* _EXTRACTED INFORMATION_:

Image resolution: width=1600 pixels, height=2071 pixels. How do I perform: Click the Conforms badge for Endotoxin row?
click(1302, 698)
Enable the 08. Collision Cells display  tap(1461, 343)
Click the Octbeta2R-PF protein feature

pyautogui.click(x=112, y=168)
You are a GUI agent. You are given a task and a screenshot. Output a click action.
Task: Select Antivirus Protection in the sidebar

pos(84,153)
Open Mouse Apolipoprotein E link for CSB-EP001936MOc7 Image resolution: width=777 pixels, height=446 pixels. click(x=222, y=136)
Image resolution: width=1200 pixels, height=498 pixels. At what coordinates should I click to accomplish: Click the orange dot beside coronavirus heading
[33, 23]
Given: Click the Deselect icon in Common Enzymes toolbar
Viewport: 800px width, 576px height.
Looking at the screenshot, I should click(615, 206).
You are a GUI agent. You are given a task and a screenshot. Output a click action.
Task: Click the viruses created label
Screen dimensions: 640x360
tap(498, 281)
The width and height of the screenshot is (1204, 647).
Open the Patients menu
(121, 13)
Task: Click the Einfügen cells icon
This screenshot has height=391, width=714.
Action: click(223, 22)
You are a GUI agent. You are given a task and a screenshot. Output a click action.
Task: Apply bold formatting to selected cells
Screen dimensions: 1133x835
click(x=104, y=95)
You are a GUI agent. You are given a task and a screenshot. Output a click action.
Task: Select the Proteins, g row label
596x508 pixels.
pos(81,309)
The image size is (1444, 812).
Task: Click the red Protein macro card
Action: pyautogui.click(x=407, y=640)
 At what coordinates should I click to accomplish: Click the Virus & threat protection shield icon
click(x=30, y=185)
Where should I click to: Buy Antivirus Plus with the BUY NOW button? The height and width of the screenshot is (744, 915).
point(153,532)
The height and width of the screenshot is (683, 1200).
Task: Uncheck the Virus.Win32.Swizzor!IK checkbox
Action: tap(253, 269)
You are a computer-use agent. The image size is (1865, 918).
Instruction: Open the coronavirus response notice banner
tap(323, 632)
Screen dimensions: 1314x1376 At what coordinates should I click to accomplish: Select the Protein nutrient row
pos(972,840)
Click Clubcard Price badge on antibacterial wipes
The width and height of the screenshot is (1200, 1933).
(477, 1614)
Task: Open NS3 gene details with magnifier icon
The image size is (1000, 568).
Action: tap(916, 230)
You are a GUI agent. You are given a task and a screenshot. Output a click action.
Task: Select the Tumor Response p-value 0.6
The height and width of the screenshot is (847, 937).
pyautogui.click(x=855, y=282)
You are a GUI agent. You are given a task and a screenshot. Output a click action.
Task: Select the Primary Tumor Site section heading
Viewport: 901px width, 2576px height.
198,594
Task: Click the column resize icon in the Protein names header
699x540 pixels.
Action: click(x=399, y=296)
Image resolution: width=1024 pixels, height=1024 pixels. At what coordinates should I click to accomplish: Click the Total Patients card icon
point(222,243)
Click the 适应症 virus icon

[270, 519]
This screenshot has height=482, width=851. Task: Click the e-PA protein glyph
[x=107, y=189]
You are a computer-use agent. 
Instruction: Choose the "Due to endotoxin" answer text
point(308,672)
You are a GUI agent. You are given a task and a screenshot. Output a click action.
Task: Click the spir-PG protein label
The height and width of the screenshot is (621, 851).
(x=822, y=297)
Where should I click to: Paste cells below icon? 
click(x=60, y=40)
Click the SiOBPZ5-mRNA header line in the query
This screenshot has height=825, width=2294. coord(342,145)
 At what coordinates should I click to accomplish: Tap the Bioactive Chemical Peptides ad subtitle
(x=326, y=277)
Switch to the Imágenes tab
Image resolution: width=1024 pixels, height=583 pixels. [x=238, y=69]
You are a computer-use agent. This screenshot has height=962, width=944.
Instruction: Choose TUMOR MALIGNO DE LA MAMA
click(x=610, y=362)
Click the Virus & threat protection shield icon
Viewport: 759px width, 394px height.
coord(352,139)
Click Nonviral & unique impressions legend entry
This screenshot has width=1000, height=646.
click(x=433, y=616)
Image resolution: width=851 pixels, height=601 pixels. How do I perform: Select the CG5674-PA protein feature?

* _WORK TO COMPLETE_: For the listing above, print only the lines starting at the line containing "The width and height of the screenshot is (1200, 1933)." and ending at the line containing "Task: Select the Primary", exactly, both included.

* _WRITTEN REPLY_:
The width and height of the screenshot is (1200, 1933).
(477, 1614)
Task: Open NS3 gene details with magnifier icon
The image size is (1000, 568).
Action: tap(916, 230)
You are a GUI agent. You are given a task and a screenshot. Output a click action.
Task: Select the Tumor Response p-value 0.6
The height and width of the screenshot is (847, 937).
pyautogui.click(x=855, y=282)
You are a GUI agent. You are given a task and a screenshot. Output a click action.
Task: Select the Primary Tumor Site section heading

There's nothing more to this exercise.